A San Marcos, Texas, police officer has been accused of inappropriate behavior during a traffic stop which may have lead to a dog's death.

Officer Paul Stephens spotted driver Michael Gonzalez speeding down Interstate 35 and pulled him over for clocking 100 miles per hour. After a brief pursuit, Gonzalez pulled alongside the highway and emerged from his car, saying, "He's dying."

"Who's dying? Relax," Stephens said as his cruiser's dashboard camera captured the interaction.

"My dog," Gonzalez said during the Aug. 5 traffic stop.

Gonzalez and his girlfriend said they were speeding because they were rushing their choking teacup poodle Missy to an emergency veterinary clinic for treatment.

But on the video, Stephens sounded less than empathetic as he berated the driver for putting others' lives at risk as he sped down the highway.

"You're driving down the highway at 100 per hour," he said sternly. "It's a dog, it's OK. You can get another one. Relax."
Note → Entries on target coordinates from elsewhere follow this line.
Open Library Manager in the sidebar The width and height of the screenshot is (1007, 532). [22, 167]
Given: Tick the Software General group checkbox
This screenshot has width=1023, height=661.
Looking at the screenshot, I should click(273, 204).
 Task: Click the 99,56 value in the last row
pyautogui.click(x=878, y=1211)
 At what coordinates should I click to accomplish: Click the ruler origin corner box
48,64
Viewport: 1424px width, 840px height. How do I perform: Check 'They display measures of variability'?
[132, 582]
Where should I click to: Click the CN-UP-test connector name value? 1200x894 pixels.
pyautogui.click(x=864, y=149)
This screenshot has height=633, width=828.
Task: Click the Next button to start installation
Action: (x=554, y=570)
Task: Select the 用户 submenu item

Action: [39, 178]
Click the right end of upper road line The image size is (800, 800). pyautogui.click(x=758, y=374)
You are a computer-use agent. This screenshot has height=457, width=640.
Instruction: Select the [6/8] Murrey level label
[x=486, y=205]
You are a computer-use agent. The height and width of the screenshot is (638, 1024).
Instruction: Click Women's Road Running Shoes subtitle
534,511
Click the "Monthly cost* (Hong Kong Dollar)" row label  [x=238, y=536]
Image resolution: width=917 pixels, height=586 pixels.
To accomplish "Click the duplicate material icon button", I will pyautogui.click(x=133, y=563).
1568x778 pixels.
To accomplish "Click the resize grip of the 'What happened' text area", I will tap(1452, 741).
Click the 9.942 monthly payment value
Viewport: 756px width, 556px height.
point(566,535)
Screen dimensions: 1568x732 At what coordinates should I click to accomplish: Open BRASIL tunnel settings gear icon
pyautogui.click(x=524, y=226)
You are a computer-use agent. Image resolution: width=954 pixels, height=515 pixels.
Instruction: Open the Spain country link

For 15 minutes, Stephens kept Gonzalez on the roadside.

"He said, 'You need to chill out. It's just a dog.' And I said, 'It's not just a dog; it's my family,'" Gonzalez said.

Missy died as Gonzalez waited for the Stephens to issue a citation.

Though Stephens' supervisors found him not guilty of misconduct, they did agree he handled the situation poorly.

"His world was collapsing. And what the officer says to him, basically, is, 'I don't care,'" said San Marcos police department chief Howard Williams.